Alfredo Salkeld, marketing manager at texting platform SimpleTexting, gets at the heart of it. "Brands like texting customers because their customers actually read their texts," he says. "Every ecommerce brand is struggling with the same things – increasing advertising costs, decreasing email engagement rates and decreasing reach on [social] platforms."
So while texting may be more expensive than sending emails – Salkeld says SimpleTexting charges around $625 to send 50,000 text messages per month – for brands the payoff is worth the price tag.
Text “STOP”
But texting customers can be risky. Unlike email, people don’t typically give out their phone numbers with abandon. When brands do get hold of these digits, they’re likely to be in an elite group given that honor. Subscription businesses tend to fall into this category, as part of sustaining their ongoing relationship with customers.
People also tend to be less forgiving of brands that send spam via SMS. "This has traditionally been an inbox reserved for family and close friends," Salkeld points out. "It’s a privilege for consumers to let you into it." All it takes is the magic word "STOP" (U.S. brands are required by law to include an opt-out prompt in their text message marketing) to end the conversation for good.
Weiss says Olipop has an internal rule to never send more than two texts per month to customers, with or without a link to the brand’s website. "Marketers abuse things pretty quickly," he says. "Email has become very cluttered and spammy, while SMS as a channel is probably one of the most intimate ways of connecting with people."
It’s a strategy that appears to be working for the team. Weiss says Olipop’s worst unsubscribe rate following a campaign is around 2%, while the subscriber list itself is growing steadily.
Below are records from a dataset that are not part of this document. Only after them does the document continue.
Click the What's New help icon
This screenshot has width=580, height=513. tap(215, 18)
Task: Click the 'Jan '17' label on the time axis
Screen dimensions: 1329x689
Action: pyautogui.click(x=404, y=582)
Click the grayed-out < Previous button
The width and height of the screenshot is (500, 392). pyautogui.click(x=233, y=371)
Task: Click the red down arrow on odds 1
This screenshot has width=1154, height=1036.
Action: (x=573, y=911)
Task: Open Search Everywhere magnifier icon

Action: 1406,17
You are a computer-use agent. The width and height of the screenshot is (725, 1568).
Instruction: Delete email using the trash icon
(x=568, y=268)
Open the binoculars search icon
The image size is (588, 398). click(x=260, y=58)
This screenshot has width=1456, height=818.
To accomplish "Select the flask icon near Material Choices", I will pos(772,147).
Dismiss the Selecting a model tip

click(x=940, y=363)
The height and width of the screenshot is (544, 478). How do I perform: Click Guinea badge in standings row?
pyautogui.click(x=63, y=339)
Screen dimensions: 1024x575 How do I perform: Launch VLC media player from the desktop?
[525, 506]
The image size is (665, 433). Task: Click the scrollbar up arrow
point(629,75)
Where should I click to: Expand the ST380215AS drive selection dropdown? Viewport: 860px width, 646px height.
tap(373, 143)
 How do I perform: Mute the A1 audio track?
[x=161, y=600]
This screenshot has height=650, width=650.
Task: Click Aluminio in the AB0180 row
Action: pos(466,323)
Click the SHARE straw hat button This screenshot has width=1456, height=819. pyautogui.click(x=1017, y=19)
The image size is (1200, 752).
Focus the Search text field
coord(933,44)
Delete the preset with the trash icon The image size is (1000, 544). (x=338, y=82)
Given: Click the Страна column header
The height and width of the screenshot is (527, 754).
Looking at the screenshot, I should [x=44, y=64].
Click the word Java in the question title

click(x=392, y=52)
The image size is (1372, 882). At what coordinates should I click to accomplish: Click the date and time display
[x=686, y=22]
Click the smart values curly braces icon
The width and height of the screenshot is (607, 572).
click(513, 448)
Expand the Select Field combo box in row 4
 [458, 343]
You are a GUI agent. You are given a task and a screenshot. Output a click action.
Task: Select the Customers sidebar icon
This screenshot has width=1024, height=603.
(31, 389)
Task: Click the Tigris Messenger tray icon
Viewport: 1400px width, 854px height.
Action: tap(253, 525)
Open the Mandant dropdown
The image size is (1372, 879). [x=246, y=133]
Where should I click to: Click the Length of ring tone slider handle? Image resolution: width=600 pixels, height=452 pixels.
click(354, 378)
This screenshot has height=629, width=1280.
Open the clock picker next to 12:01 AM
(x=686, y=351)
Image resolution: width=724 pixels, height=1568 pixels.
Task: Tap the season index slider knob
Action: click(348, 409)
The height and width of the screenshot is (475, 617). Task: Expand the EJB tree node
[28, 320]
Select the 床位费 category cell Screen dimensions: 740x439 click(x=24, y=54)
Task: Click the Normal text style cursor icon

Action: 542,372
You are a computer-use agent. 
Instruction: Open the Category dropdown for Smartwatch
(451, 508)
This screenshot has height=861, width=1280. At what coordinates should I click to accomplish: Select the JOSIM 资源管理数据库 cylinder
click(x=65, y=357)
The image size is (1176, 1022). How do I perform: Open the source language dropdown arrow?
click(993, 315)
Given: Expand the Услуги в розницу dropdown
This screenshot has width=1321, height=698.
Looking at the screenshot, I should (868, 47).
The future of text messaging
For brands that don’t exercise caution, regulators and carriers are coming. Starting June 1, AT&T and T-Mobile will ban the use of "shared short codes," the five to six digit numbers that marketing platforms share between their clients to blast out huge volumes of messages. Instead, brands will either have to switch to a 10-digit number (which can only send one message per second), or pay more for their own dedicated short code (which can send as many as 100 messages per second).
This change won’t stop brands from texting us, but it does mean they'll have to think more carefully about why, when, and how often they get in touch.
"There’s definitely going to be more governance around this, and the only way around it is to be more intentional and segment a lot more," Weiss says. Olipop creates segmented lists based on previous text messages that customers have responded to, so those few hundred people (rather than the entire list) can get more of the same content in future.
Likewise, feminine care company Blume lets customers opt in to text updates around specific products. Its approach to texting is also extremely cautious: cofounder Taran Ghatrora says the company sends around one text each month to customers.
When it comes to her own phone, Ghatrora says just five brands have her phone number, with Not Pot’s "funky" texts among her favorite.
"Messages I like receiving from brands are ones that are unexpected, personalized, or coming from someone on the team," she says. "We’re already on our phones way too much, the last thing we want is to be bombarded by every single brand."